- SET PROBLEM -
Can you write out these rows again, replacing "quality" with "resolution", changing nothing else and leaving out the pictures?

- DATA SECTION -
---*---
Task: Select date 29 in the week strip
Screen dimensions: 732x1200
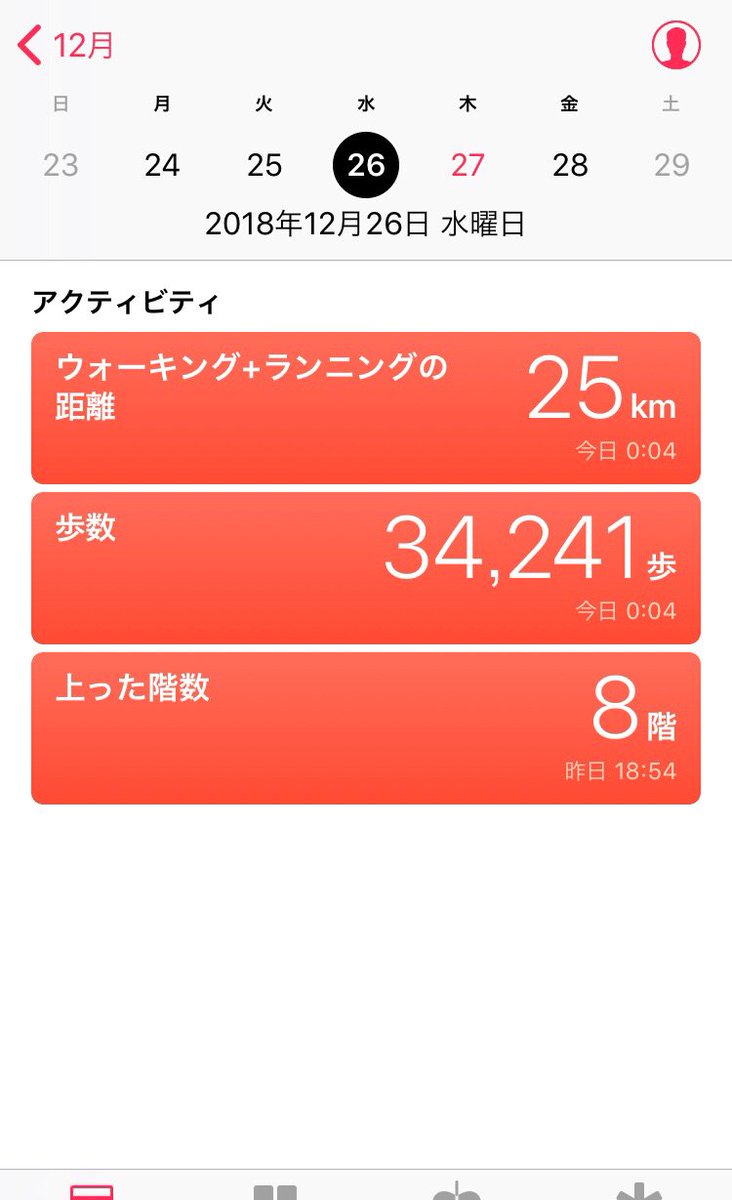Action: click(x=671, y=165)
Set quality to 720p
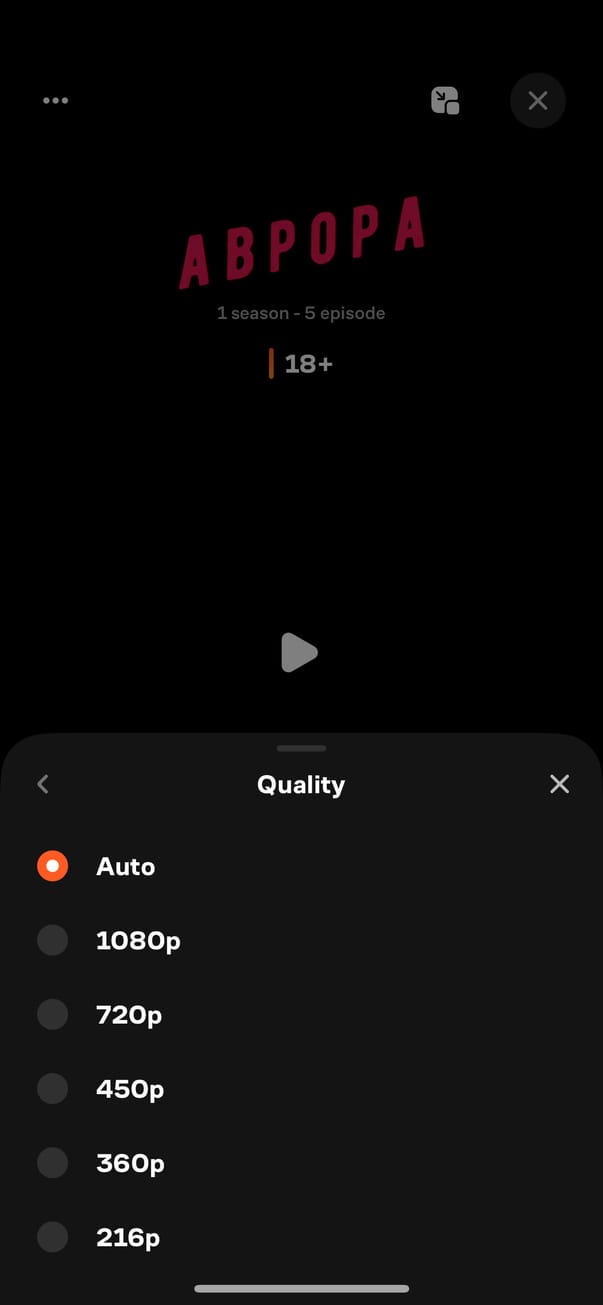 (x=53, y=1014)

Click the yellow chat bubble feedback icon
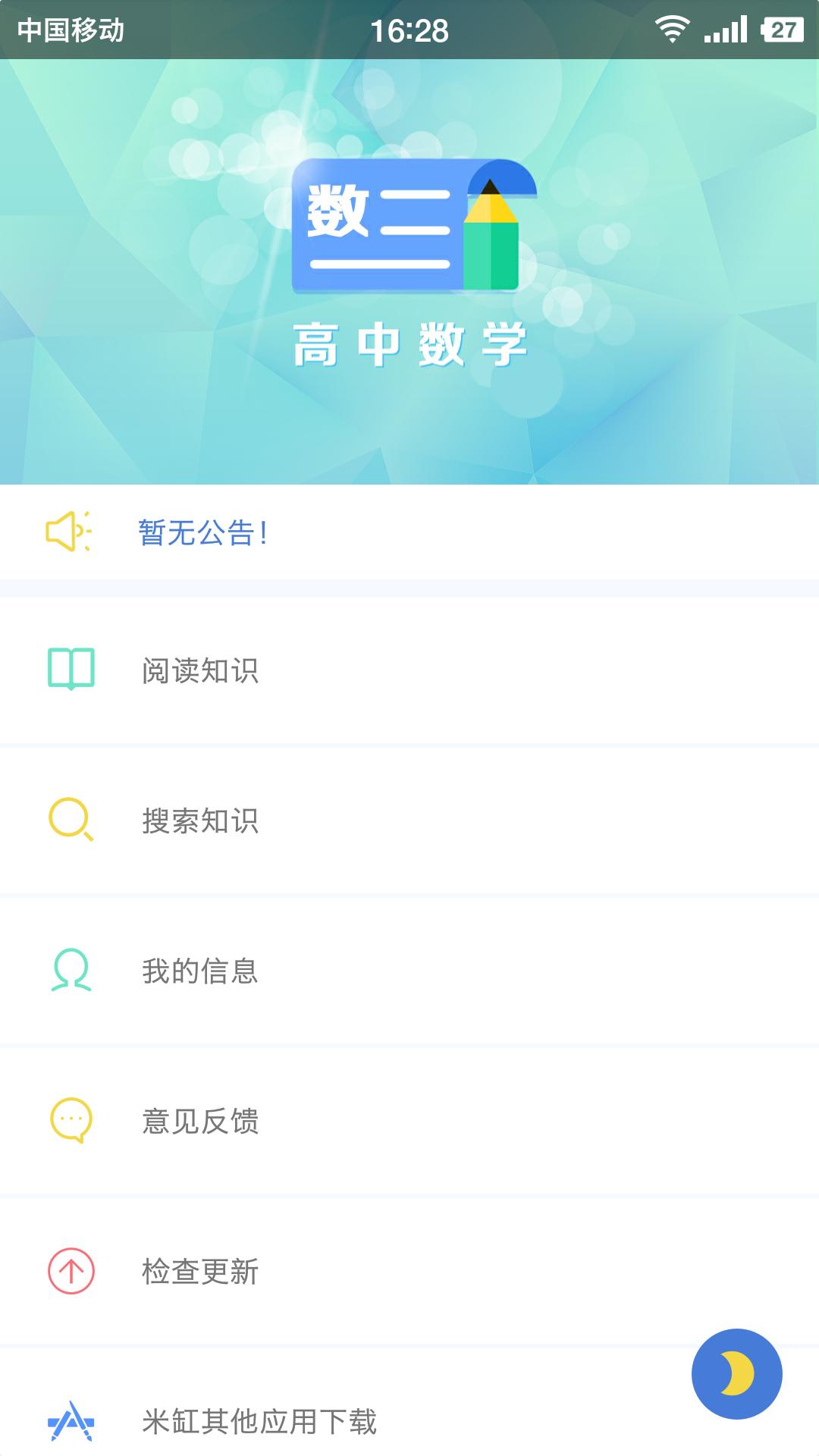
---*---
- WRITTEN SOLUTION -
Task: Select date 29 in the week strip
Screen dimensions: 732x1200
Action: click(x=671, y=165)
Set resolution to 720p
 (x=53, y=1014)

Click the yellow chat bubble feedback icon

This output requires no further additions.